Ordell Robbie | 3.5 | une seconde partie un poil décevante mais toujours de haut niveau |
Xavier Chanoine | 4 | Reconversion utopique |
Cette seconde partie a le mérite d'amener la saga sur des rails zatoichiens en rendant Ryosuke aveugle suite à un combat. La perte de la vue va continuer à plonger ce dernier dans son délire de persécution: il reste de glace face à la dévotion et à l'aide prodiguées par les femmes qu'il attendrit. Un des mérites de cette partie est de véritablement porter la Uchida's touch de façon plus affirmée que la précédente: le long passage sur la difficulté à vivre d'une servante qu'on veut forcer à devenir geisha d'un soir évoque la dureté de la vie de courtisane telle que décrite dans Meurtre à Yoshiwara; le héros de ce dernier film, celui du Mont Fuji et la lance ensanglantée et Ryosuke ont en commun de posséder une arme (sabre dans le premier, lance dans les deux autres) qui est un objet/héritage sans valeur. Le maniement des armes de Ryosuke est lourd et précis, toujours mis en évidence par des scènes de combat au sabre d'anthologie (notamment un combat introduit de façon extraordinaire: Ryosuke menace des juges avec une lance soi-disant de grande valeur qu'il propose d'offrir à ceux qui veulent exécuter un membre du clan qu'il déteste, révèle ensuite la supercherie, tient tete à ses assaillants pour finalement obtenir satisfaction et se faire embaucher comme tueur professionnel par ses adversaires admiratifs). Le film se permet également de belles bouffées d'humour bienvenues et montre un Ryosuke plus redouté parce qu'aveugle (seul face à ses tourments ce qui le rend encore plus ivre de destruction). La mise en scène est un peu plus classique que dans l'épisode précédent, la seule vraie audace étant le départ final de Ryosuke au milieu d'un nuage de fumée. Un petit défaut de l'épisode est sa surmultiplication des intrigues qui donne une impression d'absence de fil conducteur ténu: l'Imamura de l'Anguille ou le Malick de la Ligne Rouge ont mieux réussi à faire des films sans véritable personnage principal mais à la ligne narrative claire. Mais ce n'est qu'un reproche mineur pour cette belle réussite classique qui, si elle ne fait pas partie des sommets d'Uchida, s'en tient très près.
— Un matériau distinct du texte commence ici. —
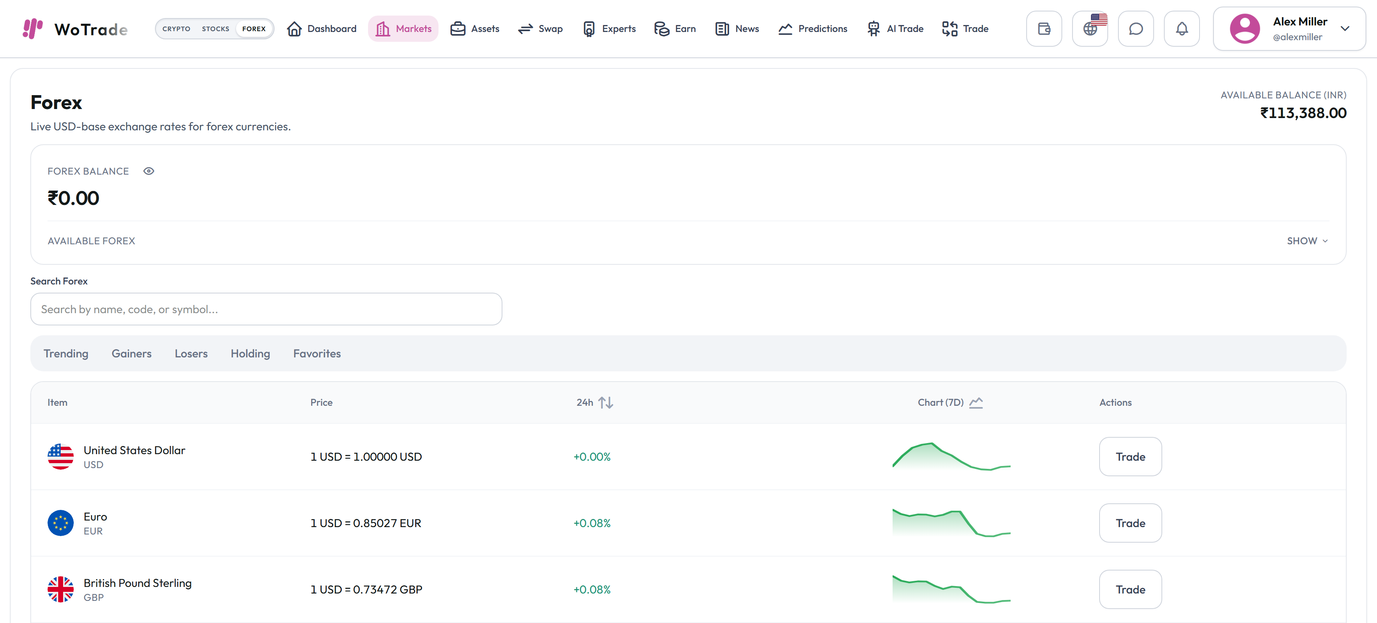Go to Predictions in the navigation
This screenshot has width=1377, height=623.
pyautogui.click(x=813, y=29)
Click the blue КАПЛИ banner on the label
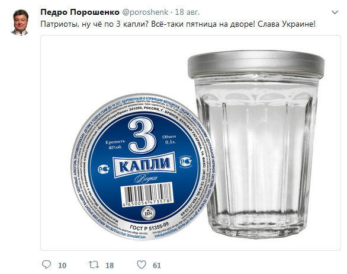Image resolution: width=347 pixels, height=274 pixels. 144,164
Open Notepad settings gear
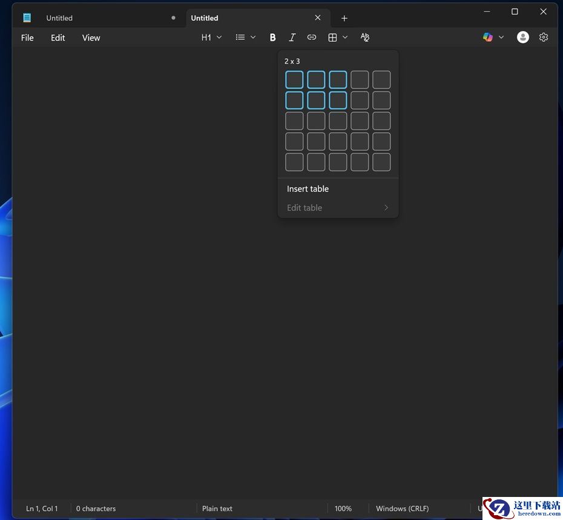Screen dimensions: 563x520 click(x=544, y=38)
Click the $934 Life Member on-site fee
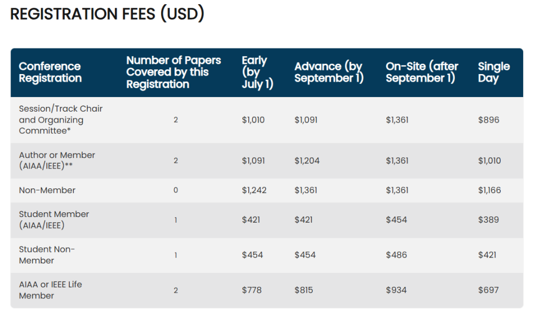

A hauteur de comparaison, la seconde partie du Col du Grand Bouddha semble avoir abandonné ses idées de cinéma contemplatif pour passer à la vitesse supérieure, tout en décuplant les thèmes chers au cinéaste. L’intériorité du personnage de Ryunosuke est ici rendue plus forte parce qu’il est à présent atteint de cécité, une idée particulièrement intéressante sous forme d’échos au personnage de Zatoichi. La ressemblance n’est pas uniquement à ce niveau puisque le personnage revêtira un habit de moine, un leurre imposant un certain respect, une certaine distance face à un personnage dont il est difficile d’imaginer les capacités, à l’image d’un masseur aveugle. La force du caractère de Ryunosuke réside donc dans son apparente méditation permanente et dans ses excès de violence imprévus, une autorité spectaculaire toujours admirablement mis en scène par Uchida.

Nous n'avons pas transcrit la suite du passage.